### [Task item]
Pictures stay out of your copy, but everything else in the records below must be repeated exactly.

Start of Material to process

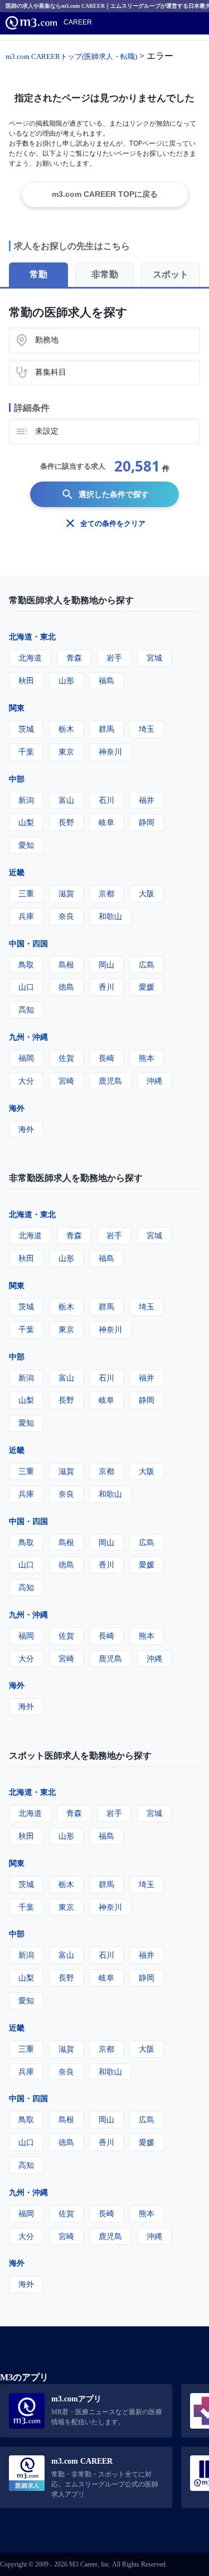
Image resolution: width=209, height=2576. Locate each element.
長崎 (106, 1058)
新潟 (26, 800)
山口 (26, 986)
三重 (26, 893)
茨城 (26, 728)
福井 (146, 800)
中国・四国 (28, 943)
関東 (17, 707)
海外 (17, 1108)
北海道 (30, 657)
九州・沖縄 (28, 1036)
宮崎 (66, 1080)
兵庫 (26, 916)
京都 (106, 893)
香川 (106, 986)
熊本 (146, 1058)
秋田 (26, 680)
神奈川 (110, 751)
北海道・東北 (32, 636)
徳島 (66, 986)
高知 (26, 1009)
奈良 (66, 916)
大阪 (146, 893)
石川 (106, 800)
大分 (26, 1080)
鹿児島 (110, 1080)
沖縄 (154, 1080)
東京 (66, 751)
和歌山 (110, 916)
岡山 (106, 964)
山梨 (26, 822)
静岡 (146, 822)
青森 (74, 657)
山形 (66, 680)
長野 (66, 822)
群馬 (106, 728)
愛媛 (146, 986)
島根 (66, 964)
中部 (17, 778)
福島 (106, 680)
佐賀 (66, 1058)
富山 (66, 800)
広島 (146, 964)
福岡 (26, 1058)
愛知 (26, 845)
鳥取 (26, 964)
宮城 (154, 657)
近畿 (17, 872)
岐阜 (106, 822)
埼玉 (146, 728)
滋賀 (66, 893)
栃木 (66, 728)
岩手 (114, 657)
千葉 (26, 751)
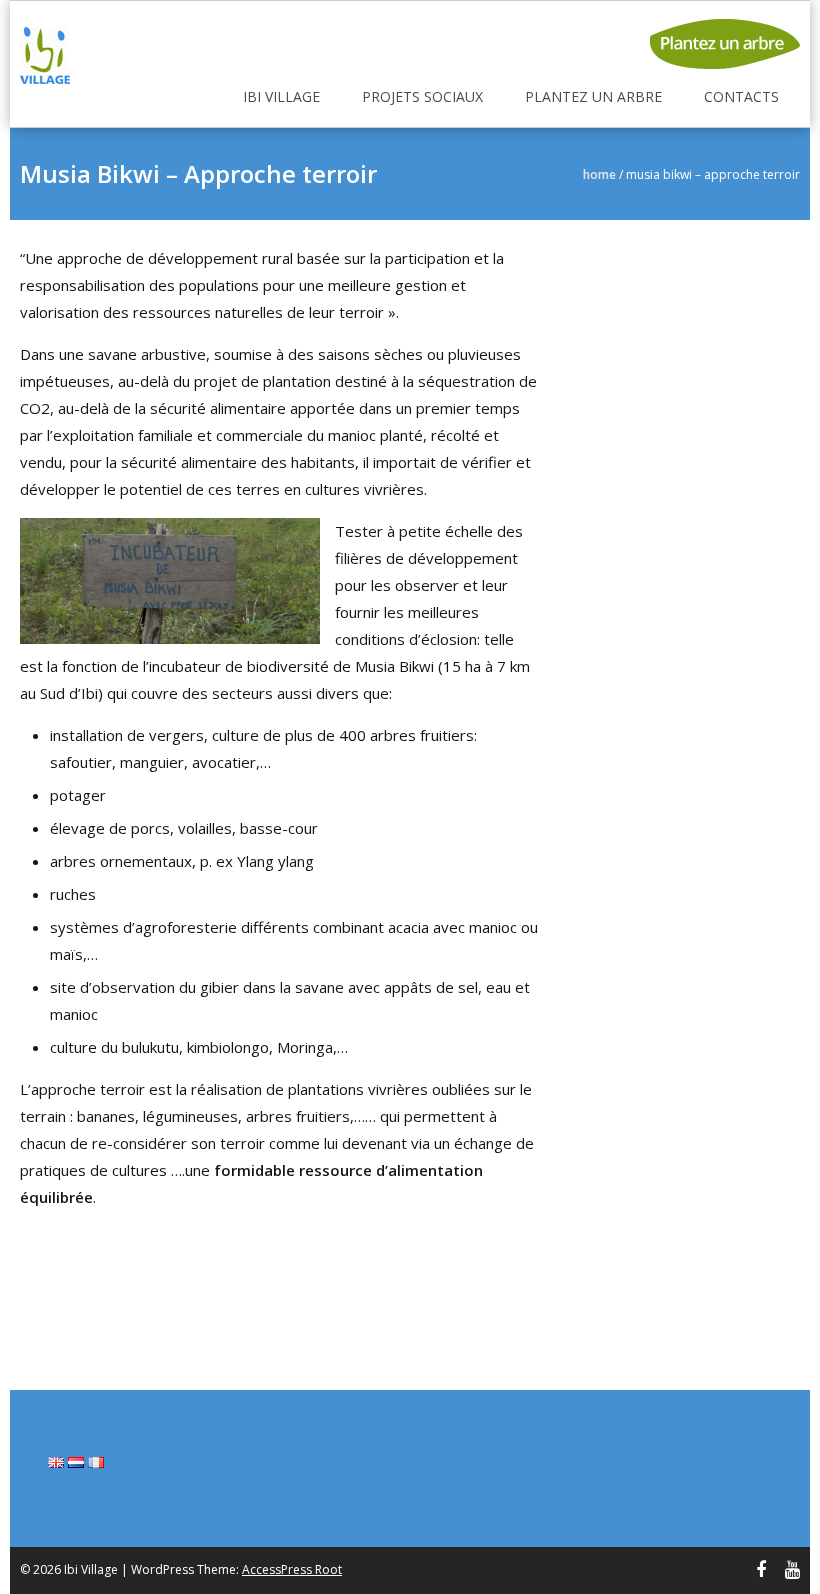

End of Material to process

### [Response box]
Image resolution: width=209, height=2576. Locate each element.
長崎 (106, 1058)
新潟 (26, 800)
山口 (26, 986)
三重 (26, 893)
茨城 (26, 728)
福井 (146, 800)
中国・四国 (28, 943)
関東 (17, 707)
海外 (17, 1108)
北海道 (30, 657)
九州・沖縄 (28, 1036)
宮崎 (66, 1080)
兵庫 (26, 916)
京都 (106, 893)
香川 (106, 986)
熊本 (146, 1058)
秋田 (26, 680)
神奈川 (110, 751)
北海道・東北 (32, 636)
徳島 (66, 986)
高知 (26, 1009)
奈良 (66, 916)
大阪 (146, 893)
石川 (106, 800)
大分 (26, 1080)
鹿児島 (110, 1080)
沖縄 (154, 1080)
東京 (66, 751)
和歌山 (110, 916)
岡山 (106, 964)
山梨 (26, 822)
静岡 (146, 822)
青森 (74, 657)
山形 (66, 680)
長野 (66, 822)
群馬 (106, 728)
愛媛 (146, 986)
島根 (66, 964)
中部 (17, 778)
福島 (106, 680)
佐賀 (66, 1058)
富山 (66, 800)
広島 (146, 964)
福岡 (26, 1058)
愛知 (26, 845)
鳥取 (26, 964)
宮城 (154, 657)
近畿 (17, 872)
岐阜 (106, 822)
埼玉 (146, 728)
滋賀 (66, 893)
栃木 (66, 728)
岩手 (114, 657)
千葉 (26, 751)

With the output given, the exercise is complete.